Records supplied: Begin

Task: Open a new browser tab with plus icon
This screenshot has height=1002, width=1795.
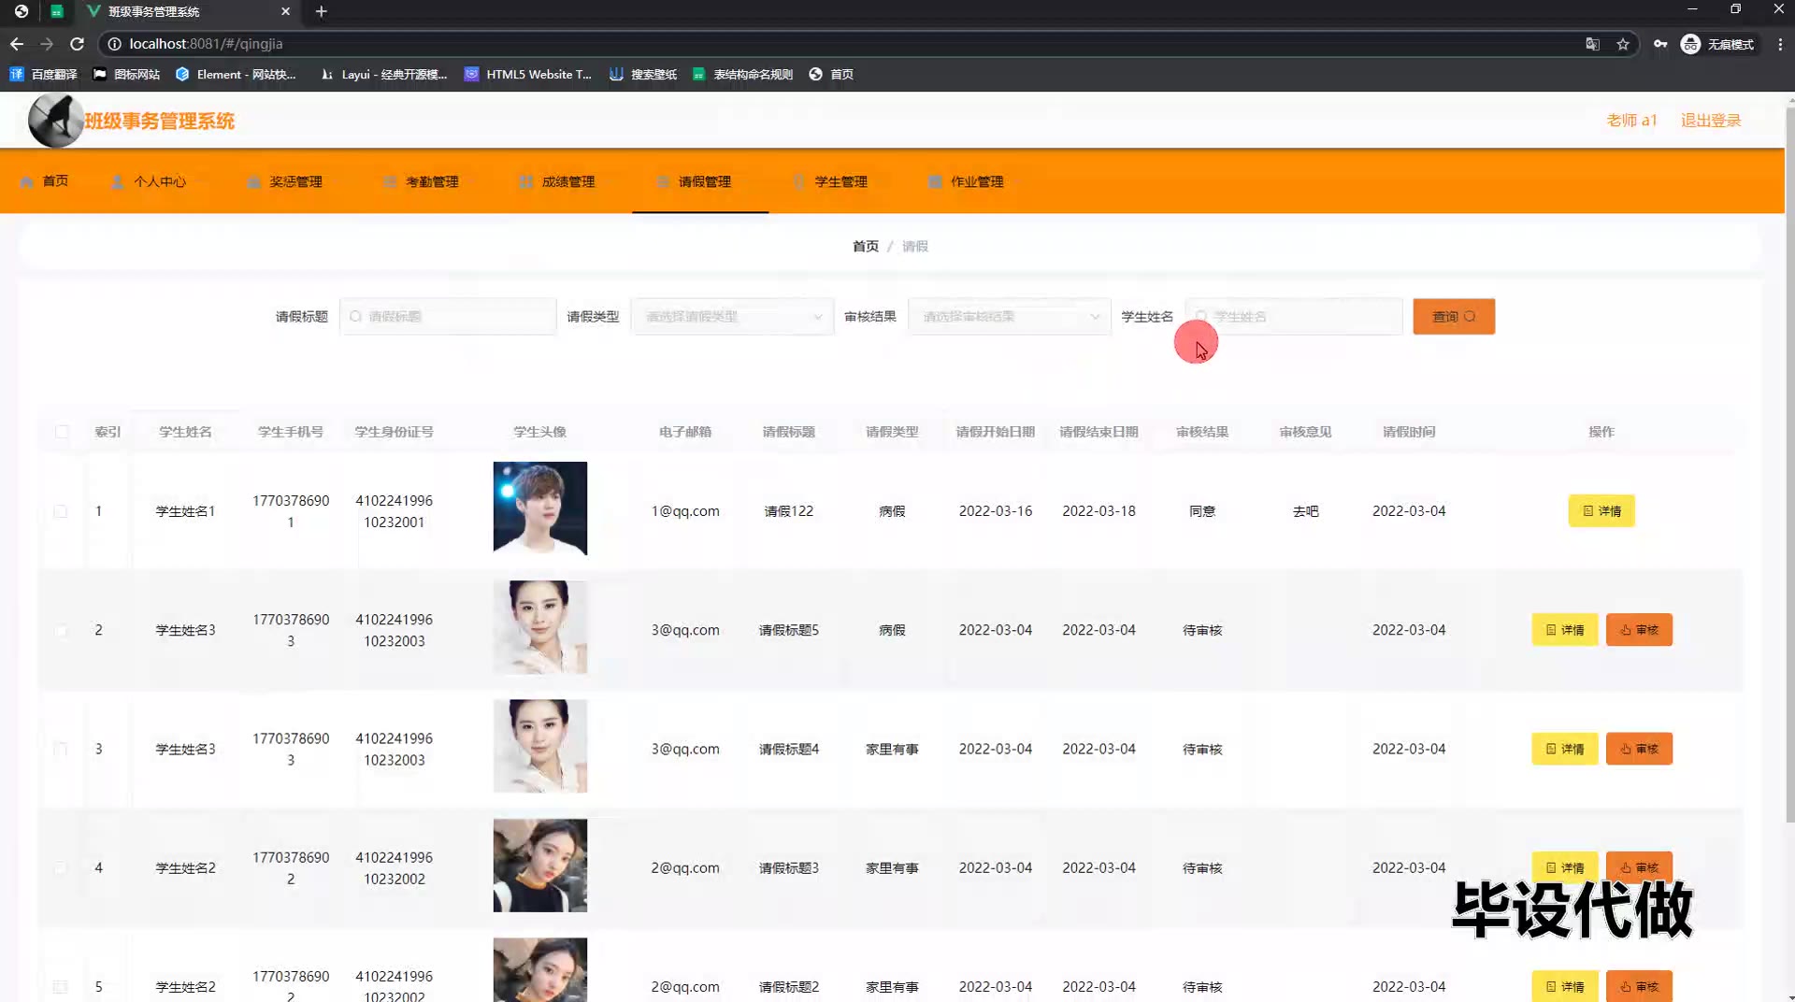Action: (321, 11)
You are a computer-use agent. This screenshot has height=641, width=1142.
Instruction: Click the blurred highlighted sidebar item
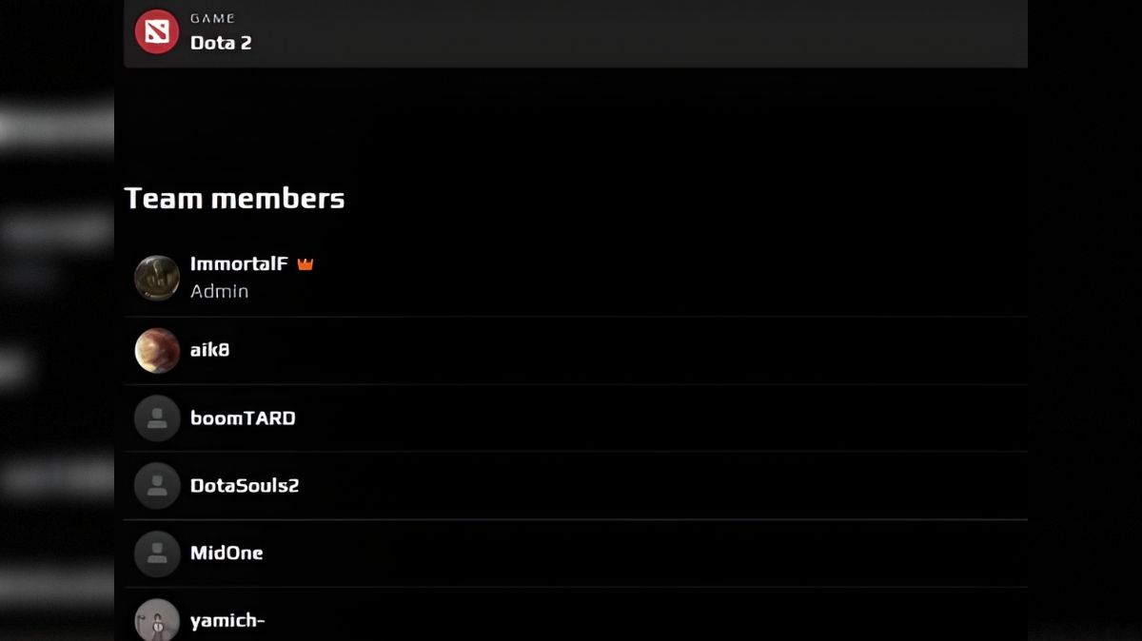[57, 126]
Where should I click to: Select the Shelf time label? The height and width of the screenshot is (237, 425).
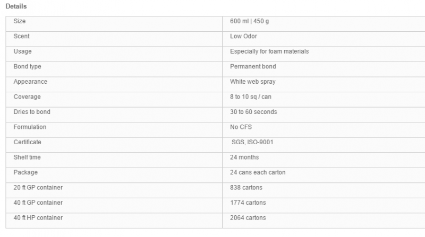27,157
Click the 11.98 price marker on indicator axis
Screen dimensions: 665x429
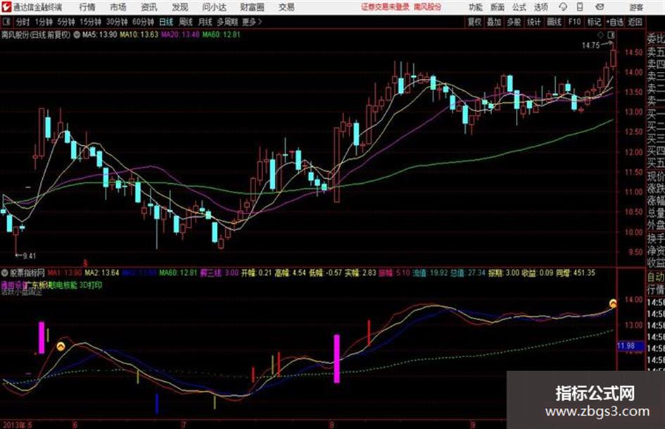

Records supplied: End

What is needed is an exact reproduction of the data, pictures excluded.

Task: Open a new browser tab with plus icon
This screenshot has height=1002, width=1795.
Action: (321, 11)
You are a computer-use agent. This screenshot has height=641, width=1142.
Instruction: Click the blurred highlighted sidebar item
[57, 126]
Where should I click to: Select the Shelf time label? The height and width of the screenshot is (237, 425).
27,157
Click the 11.98 price marker on indicator axis
Screen dimensions: 665x429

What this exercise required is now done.